> Exercise aim: Could you quote the article below on the Royals' playoff sweep of the Orioles word for word, from "Though they will" to "start a postseason."?

> Source document:
Orioles vs. Royals: Game 4 Score and Twitter Reaction from 2014 MLB Playoffs
Seven presidential terms. The entire run of The Oprah Winfrey Show. The public unveiling and widespread adoption of the Internet. A playoff appearance by literally every other team in Major League Baseball.
These are some of the things that happened since the Kansas City Royals last reached the World Series. Or, more accurately, some of the things between Royals World Series appearances.
Buoyed by a two-run first inning, more spectacular defense and a bullpen that held on late yet again, the Royals earned a 2-1 win over the Baltimore Orioles to complete their sweep of the American League Championship Series.
Kansas City will make its first World Series appearance since 1985 against either the San Francisco Giants or St. Louis Cardinals, who play later Wednesday night. The Giants currently have a 2-1 lead in their best-of-seven series. The Royals went a combined 6-1 against St. Louis and San Francisco during the regular season.
Though they will nonetheless likely enter the Fall Classic as an underdog against either National League team, that's par for the course for these Royals. They were down to their final at-bat twice against the Oakland Athletics but came back with clutch hits each time. They went to extra innings four times. All but two of their games were within two runs.
And yet, here they are as the only team in MLB history to win eight straight games to start a postseason.

> The data:

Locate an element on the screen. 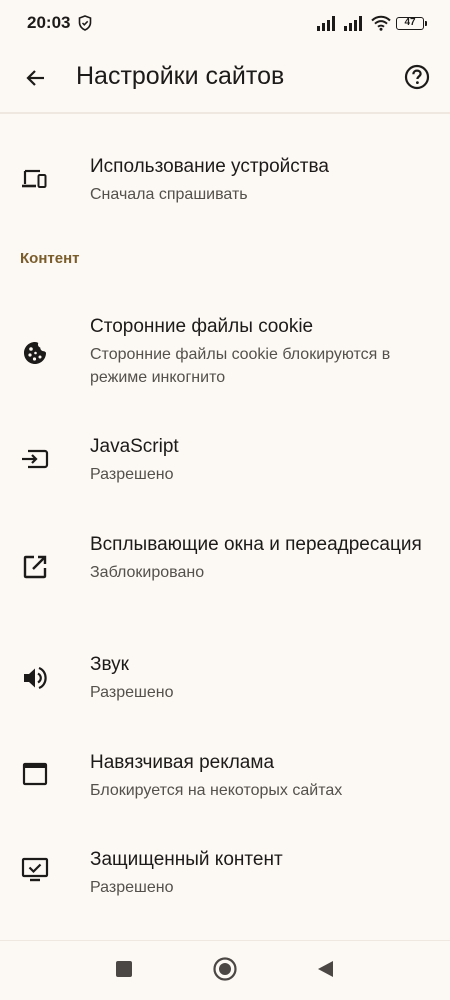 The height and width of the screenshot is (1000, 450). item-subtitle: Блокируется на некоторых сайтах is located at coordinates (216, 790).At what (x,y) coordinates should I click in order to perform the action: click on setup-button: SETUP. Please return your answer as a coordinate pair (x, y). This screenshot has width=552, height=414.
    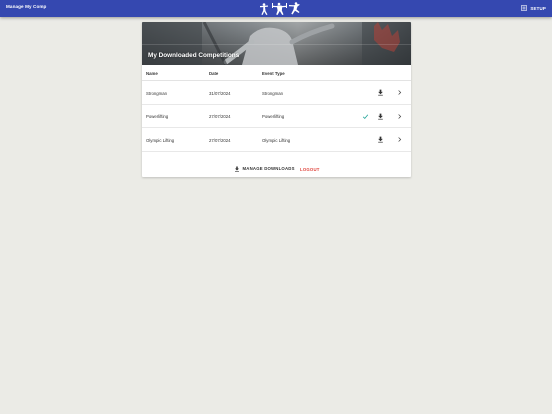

> Response:
Though they will nonetheless likely enter the Fall Classic as an underdog against either National League team, that's par for the course for these Royals. They were down to their final at-bat twice against the Oakland Athletics but came back with clutch hits each time. They went to extra innings four times. All but two of their games were within two runs.
And yet, here they are as the only team in MLB history to win eight straight games to start a postseason.